OBJECTIVES: Using a historical control or external control arm (ECA) to augment or replace a concurrent control arm in a randomized trial is a hot topic given the challenge of patient recruitment in rare diseases or during COVID-19 pandemic. FDA released several draft guidance in 2021 on effectiveness and safety submissions using real-world evidence. While the guidance focuses mainly on elements of study design and data source selection, there is a lack of consensus in the selection of appropriate statistical methods when constructing an ECA. This study aims to discuss rigorous statistical methodology for ECA-supported trial in regulatory or HTA submissions.

METHODS: Targeted literature reviews of statistical simulations comparing methods for ECA in statistical journals were performed. The articles compare commonly used ECA-construction and analysis methods were selected and summarized, including but not limited to propensity-score (PS) based- matching, weighting, stratification, and PS plus Bayesian integrated approaches.

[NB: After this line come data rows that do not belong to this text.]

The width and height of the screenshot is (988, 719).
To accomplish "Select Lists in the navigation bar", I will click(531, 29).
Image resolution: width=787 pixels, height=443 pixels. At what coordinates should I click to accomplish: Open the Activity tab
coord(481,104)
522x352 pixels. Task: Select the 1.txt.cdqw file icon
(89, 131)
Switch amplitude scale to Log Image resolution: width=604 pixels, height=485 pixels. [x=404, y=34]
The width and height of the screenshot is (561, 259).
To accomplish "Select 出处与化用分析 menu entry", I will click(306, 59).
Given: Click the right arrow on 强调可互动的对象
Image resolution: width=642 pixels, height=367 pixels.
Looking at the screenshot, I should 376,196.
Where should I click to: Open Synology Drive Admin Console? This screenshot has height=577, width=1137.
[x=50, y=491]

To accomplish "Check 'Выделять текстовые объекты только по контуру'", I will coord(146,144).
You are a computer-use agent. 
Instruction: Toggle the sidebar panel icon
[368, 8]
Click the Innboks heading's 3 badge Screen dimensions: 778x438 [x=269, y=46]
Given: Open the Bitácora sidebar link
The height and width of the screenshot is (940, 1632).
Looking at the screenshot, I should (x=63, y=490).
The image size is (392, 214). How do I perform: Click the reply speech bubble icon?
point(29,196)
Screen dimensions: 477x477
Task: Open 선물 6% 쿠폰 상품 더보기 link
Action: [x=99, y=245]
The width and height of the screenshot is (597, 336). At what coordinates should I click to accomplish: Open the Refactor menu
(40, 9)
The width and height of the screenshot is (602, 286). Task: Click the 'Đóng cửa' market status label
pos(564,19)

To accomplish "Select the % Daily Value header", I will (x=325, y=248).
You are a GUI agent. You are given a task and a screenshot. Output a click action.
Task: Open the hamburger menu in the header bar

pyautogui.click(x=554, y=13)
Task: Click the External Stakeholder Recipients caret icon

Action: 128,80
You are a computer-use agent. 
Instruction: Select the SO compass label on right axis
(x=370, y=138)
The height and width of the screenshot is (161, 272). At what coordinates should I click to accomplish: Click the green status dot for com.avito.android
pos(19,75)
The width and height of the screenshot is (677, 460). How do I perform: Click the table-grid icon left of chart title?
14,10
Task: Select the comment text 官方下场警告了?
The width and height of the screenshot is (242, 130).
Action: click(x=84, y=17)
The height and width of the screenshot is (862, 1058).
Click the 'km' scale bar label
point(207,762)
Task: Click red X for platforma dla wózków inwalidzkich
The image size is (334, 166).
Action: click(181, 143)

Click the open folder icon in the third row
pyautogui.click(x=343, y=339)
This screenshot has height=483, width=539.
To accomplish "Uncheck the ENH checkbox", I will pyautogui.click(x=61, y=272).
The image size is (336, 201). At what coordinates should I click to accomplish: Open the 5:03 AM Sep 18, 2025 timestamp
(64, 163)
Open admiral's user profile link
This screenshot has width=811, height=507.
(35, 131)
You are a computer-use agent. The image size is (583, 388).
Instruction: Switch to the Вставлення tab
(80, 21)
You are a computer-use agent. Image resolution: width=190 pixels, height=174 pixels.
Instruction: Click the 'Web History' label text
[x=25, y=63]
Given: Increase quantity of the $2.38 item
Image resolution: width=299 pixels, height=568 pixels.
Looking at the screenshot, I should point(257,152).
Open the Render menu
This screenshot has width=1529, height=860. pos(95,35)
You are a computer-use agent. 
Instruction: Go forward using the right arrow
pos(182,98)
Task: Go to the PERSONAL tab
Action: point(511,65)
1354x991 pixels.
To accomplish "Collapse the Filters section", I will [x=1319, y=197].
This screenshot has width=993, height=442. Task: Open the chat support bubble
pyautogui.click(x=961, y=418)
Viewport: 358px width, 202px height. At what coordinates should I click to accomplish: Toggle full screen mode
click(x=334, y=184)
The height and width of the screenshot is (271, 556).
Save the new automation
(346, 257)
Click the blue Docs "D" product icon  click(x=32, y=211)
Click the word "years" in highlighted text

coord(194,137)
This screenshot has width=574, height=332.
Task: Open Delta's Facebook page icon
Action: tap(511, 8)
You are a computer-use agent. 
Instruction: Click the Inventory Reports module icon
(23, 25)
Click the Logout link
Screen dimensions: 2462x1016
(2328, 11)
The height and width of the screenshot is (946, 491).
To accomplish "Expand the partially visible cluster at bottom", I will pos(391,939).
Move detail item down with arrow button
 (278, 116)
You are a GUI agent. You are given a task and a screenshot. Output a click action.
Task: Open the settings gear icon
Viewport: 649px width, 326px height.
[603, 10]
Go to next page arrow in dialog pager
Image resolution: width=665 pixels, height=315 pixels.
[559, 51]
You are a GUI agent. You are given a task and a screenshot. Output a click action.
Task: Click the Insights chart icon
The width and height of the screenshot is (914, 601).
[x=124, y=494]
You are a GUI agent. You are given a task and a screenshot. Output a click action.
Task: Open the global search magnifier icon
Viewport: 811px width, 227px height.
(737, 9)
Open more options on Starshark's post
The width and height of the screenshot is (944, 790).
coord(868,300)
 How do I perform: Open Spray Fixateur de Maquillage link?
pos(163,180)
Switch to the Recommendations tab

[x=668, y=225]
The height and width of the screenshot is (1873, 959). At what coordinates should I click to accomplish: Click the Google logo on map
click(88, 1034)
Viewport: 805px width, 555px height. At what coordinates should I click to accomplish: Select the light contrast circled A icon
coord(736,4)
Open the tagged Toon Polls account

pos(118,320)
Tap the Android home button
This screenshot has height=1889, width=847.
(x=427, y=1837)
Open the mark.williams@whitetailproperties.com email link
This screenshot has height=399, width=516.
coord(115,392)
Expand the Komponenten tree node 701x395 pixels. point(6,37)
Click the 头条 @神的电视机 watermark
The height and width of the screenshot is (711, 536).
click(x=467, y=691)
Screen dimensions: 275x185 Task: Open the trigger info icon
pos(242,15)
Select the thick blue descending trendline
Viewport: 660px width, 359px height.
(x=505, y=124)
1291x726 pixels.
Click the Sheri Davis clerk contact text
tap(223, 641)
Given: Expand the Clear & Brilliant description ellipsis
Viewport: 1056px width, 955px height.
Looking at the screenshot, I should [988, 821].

RESULTS: Type I error, power, bias, and coverage probability are common criteria used to compare different methods. When imbalances only exist in known baseline covariates and the outcome distribution are the same between the trial concurrent control and ECA, PS method alone or paired with commensurate prior yield almost unbiased estimates, good Type I errors, and coverage probability. PS plus Bayesian approaches have wider interval width and lower power compared with PS only methods. When there is a change in the outcome distribution over time, PS (matching or IPTW) and commensurate prior integrated method yield smallest biases among all methods.

CONCLUSIONS: PS and Bayesian integrated methods outperformed the PS only methods in terms of bias and type I error when outcome distribution changed with current trial control. A “sweet spot” that balances all criteria through trial-specific simulations could provide the ideal setting of trial analyses plan based on specific trial design and scenarios.